(Dataset entries)
╭──

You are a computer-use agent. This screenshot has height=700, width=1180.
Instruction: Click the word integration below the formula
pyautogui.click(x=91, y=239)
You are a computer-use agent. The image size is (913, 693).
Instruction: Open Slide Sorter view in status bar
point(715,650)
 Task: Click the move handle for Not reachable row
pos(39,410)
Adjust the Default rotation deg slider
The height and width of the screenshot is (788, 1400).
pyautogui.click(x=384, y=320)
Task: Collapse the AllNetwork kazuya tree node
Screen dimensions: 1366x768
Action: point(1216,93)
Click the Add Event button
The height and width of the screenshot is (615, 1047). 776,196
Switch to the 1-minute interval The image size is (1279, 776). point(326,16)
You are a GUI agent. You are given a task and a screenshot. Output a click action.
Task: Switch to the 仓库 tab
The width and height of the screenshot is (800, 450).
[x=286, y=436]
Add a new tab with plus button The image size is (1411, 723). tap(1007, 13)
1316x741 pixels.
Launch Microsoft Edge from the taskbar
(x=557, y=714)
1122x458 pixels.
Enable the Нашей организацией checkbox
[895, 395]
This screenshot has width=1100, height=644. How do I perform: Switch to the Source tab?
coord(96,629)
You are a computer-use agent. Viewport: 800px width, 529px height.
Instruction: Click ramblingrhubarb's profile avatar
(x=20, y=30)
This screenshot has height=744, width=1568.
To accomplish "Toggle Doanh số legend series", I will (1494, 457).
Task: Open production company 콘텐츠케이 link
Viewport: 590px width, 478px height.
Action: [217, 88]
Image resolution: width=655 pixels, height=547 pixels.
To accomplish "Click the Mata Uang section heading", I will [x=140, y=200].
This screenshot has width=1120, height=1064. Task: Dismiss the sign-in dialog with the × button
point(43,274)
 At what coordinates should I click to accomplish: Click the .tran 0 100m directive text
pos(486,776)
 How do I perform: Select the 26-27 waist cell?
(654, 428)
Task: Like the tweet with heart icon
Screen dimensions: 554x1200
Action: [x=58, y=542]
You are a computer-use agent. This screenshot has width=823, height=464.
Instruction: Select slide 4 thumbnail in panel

╰──

[TASK TO COMPLETE] Reproduce the lines from the one with "At what coordinates" to the end of the data exactly, leaving out every earlier line.

[TASK OUTPUT]
 At what coordinates should I click to accomplish: Click the .tran 0 100m directive text
pos(486,776)
 How do I perform: Select the 26-27 waist cell?
(654, 428)
Task: Like the tweet with heart icon
Screen dimensions: 554x1200
Action: [x=58, y=542]
You are a computer-use agent. This screenshot has width=823, height=464.
Instruction: Select slide 4 thumbnail in panel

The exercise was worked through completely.